Publié le 11 juin 2026 Mis à jour le 11 juin 2026

Organisée par le CESPRA, cette séance de séminaire propose une réflexion sur les usages contemporains de la notion de « chasse aux sorcières » et sur les liens entre pouvoir, droit, preuve et production des savoirs. À partir d’interventions en anthropologie, philosophie politique, histoire et droit, les échanges interrogeront les mécanismes de domination, les formes d’opacité de l’action publique et le traitement juridique de violences souvent invisibilisées.

Date(s)

le 17 juin 2026

de 14h à 17h30
Lieu(x)

Bâtiment de recherche de l'EHESS

Type(s) d'évènements

Depuis les travaux de l’historien Carlo Ginzburg, la figure de la « chasse aux sorcières » (witchcraft) est devenue un modèle d’analyse permettant de penser les rapports de domination, les mécanismes d’exclusion et les formes de répression exercées à l’encontre de groupes ou de cultures marginalisées.

Cette séance du séminaire explorera les usages de ce paradigme critique, mais aussi ses réappropriations dans les débats politiques et médiatiques contemporains.
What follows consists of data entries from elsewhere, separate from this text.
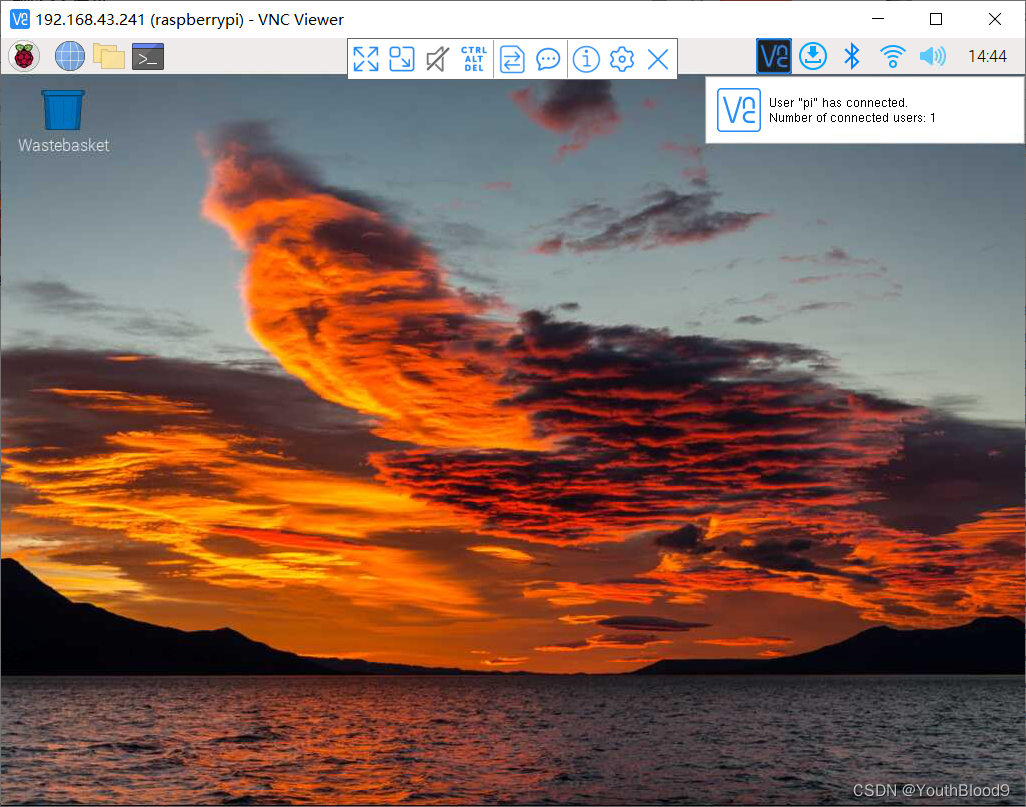Expand the Wi-Fi networks list
This screenshot has width=1026, height=807.
coord(892,57)
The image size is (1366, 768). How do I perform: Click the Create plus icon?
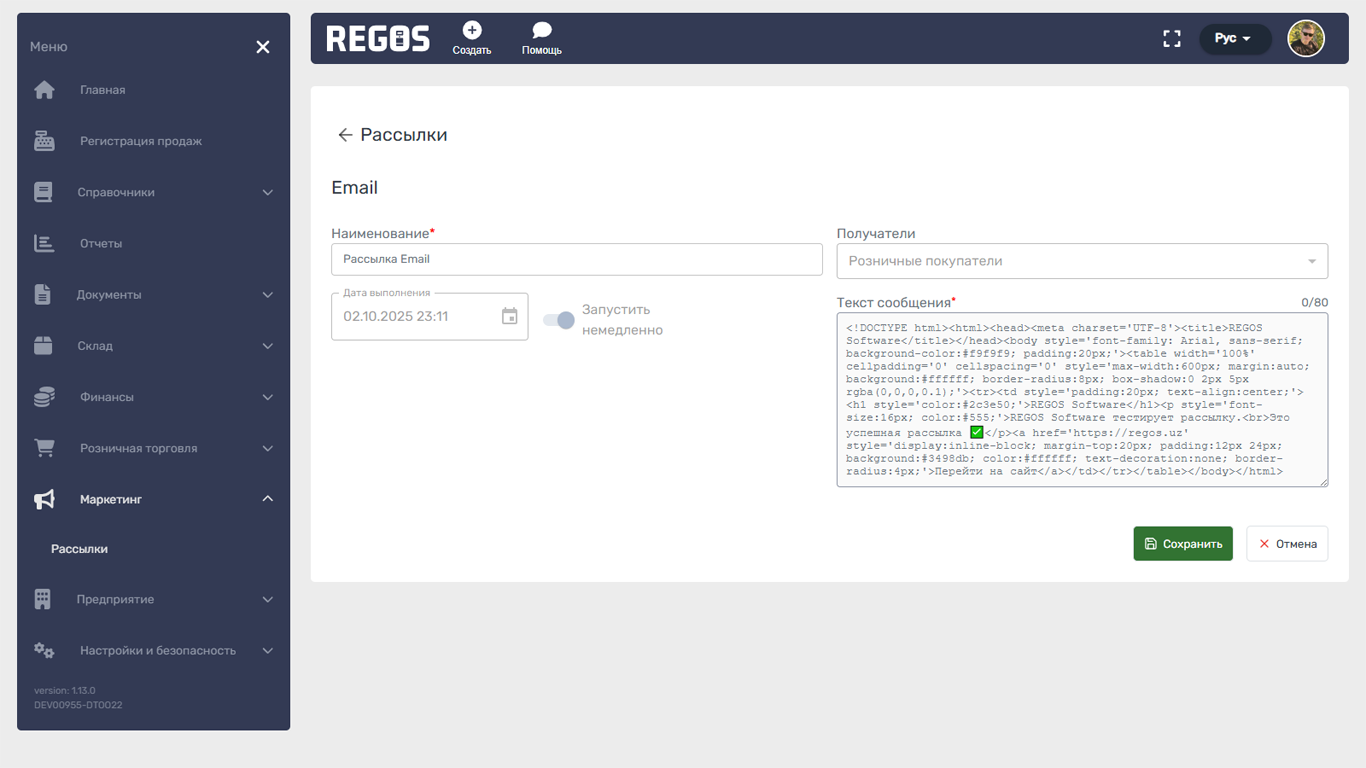point(472,31)
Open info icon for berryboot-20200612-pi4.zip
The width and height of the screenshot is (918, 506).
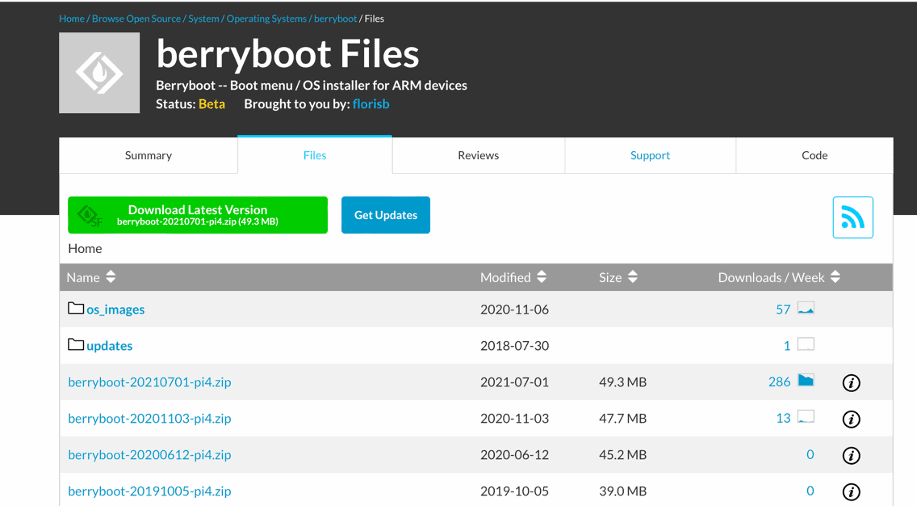pos(851,455)
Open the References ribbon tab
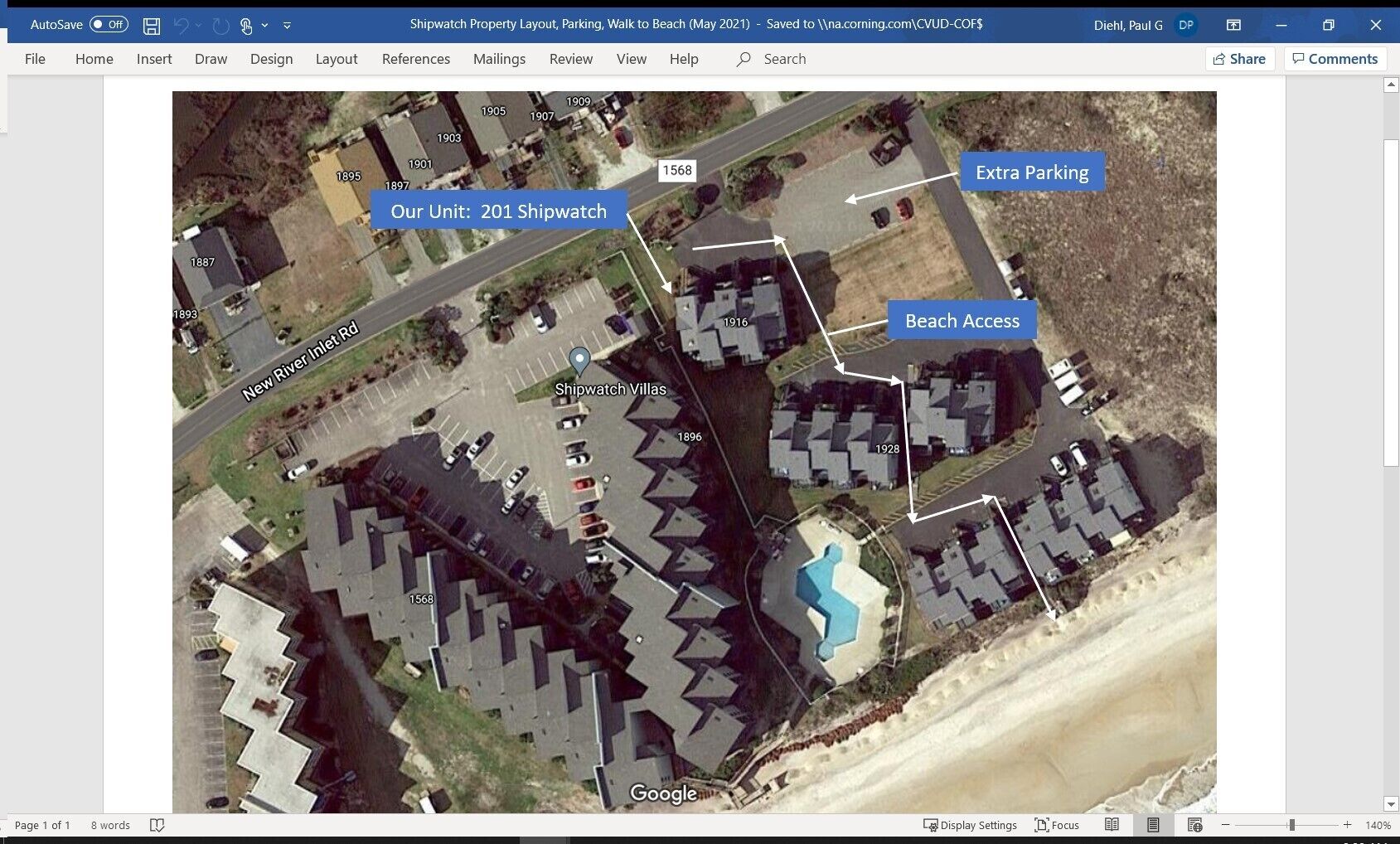 (x=416, y=59)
La formule « chasse aux sorcières » est en effet régulièrement mobilisée pour dénoncer des poursuites judiciaires ou des formes supposées d’acharnement politique.

Les échanges mettront également en regard le paradigme du witchcraft avec celui du mafiacraft, afin d'interroger les formes contemporaines d'opacité de l'action publique, de désinformation et d'« ignorance organisée », ainsi que la place de la preuve dans le droit et dans la fabrique des connaissances..

Intervenant·es

  • Christina Jerne (Université de Copenhague), Opposition by Imitation: The Economics of Italian Anti-Mafia Activism
  • Joël Moret-Bailly (Université Jean Monnet Saint-Étienne), Droit et magie

Séminaire animé par Deborah Puccio-Den, directrice de recherche au CNRS et membre du CESPRA.